Neurological outcome in patients with traumatic brain injury (TBI) can be influenced by the development of secondary brain damage. Cerebral hypoxia, as a result of hypotension, microvascular abnormalities, increased intracranial pressure (ICP) or seizures, promotes activation of neuroinflammation and of glutamate-mediated excitotoxicity, as well as increased permeability of the blood-brain barrier (BBB).1 Secondary brain injuries can also be related to systemic disturbances (eg, hypoxemia, hypocapnia, fever, anemia, hyponatremia), which may exacerbate the cerebral damage.2 Importantly, these secondary brain insults are often preventable or reversible.3
Recent data in TBI patients monitored with positron emission tomographic scan and/or cerebral microdialysis have demonstrated that the pathophysiology of secondary cerebral damage is complex and may be related to an uncoupling of cerebral blood flow with the increase in energy needs (ie, hyperglycolysis without increased tissue perfusion) of cerebral cells, which may result in energy dysfunction and reducedcerebral extracellular concentrations of glucose (ie, neuroglycopenia), irrespective of systemic glucose concentrations.4 Moreover, brain energetic supply also relies on the use of other substrates, such as lactate,5 so that the relative importance of glucose and lactate utilization in the acutely injured brain remains debated. Therefore, the high cerebral lactate concentrations reported in TBI patients may be secondary to hypoxic conditions, as with reduced tissue perfusion and glucose supply, or to nonhypoxic conditions secondary to increased metabolic activity that induces enhanced lactate uptake from the circulation as well as increased lactate production in astrocytes.6–9
Cerebral microdialysis and positron emission tomographic scans are not widely available and not routinely used in many critical care facilities. Analysis of glucose and lactate concentrations in the cerebrospinal fluid (CSF) is more easily performed. The glucose/lactate ratio may be of value in the detection of episodes of cerebral hypoxia and prediction of outcome, as shown from studies performed using microdialysis.10,11 The objective of this study was, therefore, to determine whether changes in CSF cerebral glucose and lactate over time could provide valuable information with regard to patient therapy or outcome.
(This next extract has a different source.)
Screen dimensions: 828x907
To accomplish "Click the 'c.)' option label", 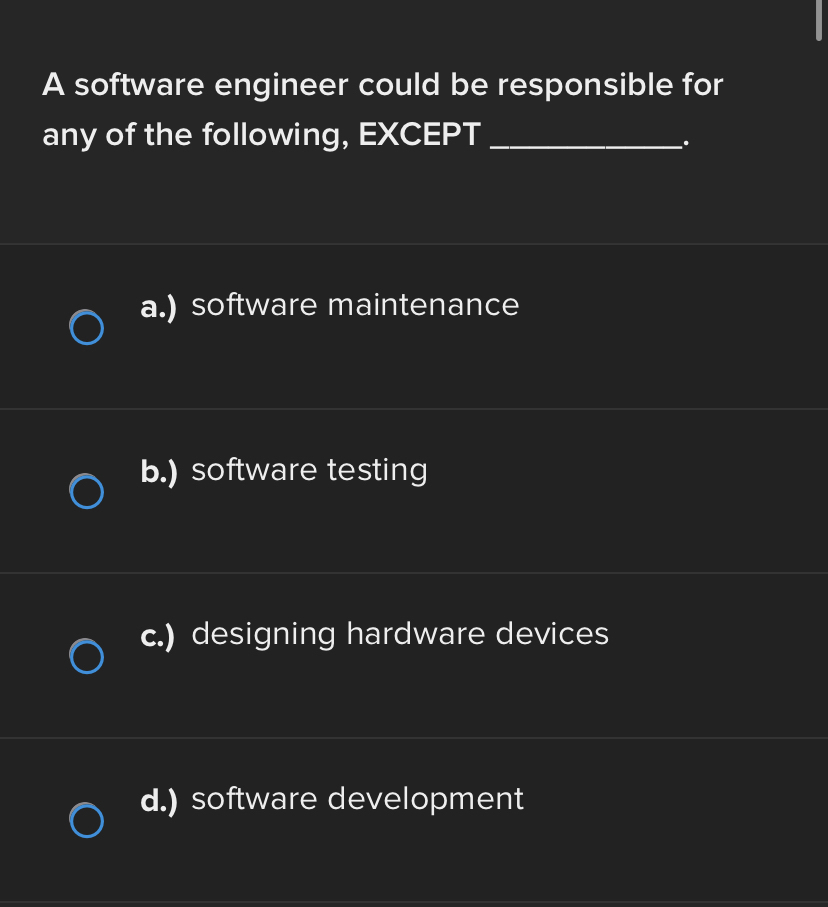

We reviewed data from all consecutive TBI patients admitted to our 35-bed medicosurgical intensive care unit (ICU) over a 4-year period (2011 to 2014). Patients were included if they met the following criteria: (a) age of above 18 y; (b) presence of an external ventricular drain (EVD) for ICP monitoring; (c) daily analysis of CSF from the EVD including glucose and lactate concentrations for at least 4 consecutive days; (d) concomitant measurements of arterial blood glucose and lactate concentrations within 30 minutes of CSF sampling. The purpose of the CSF glucose and lactate level analysis was, in general, to assess the presence of central nervous system infections and not to guide TBI management. EVD insertion was performed in TBI patients admitted with a Glasgow Coma Scale (GCS) < 9 and abnormal initial cerebral computed tomographic (CT) scan. The local Ethics Committee approved the study (Protocol number: 2017/033), but waived the need for informed consent because of its retrospective nature. The study was conducted according to the Declaration of Helsinki.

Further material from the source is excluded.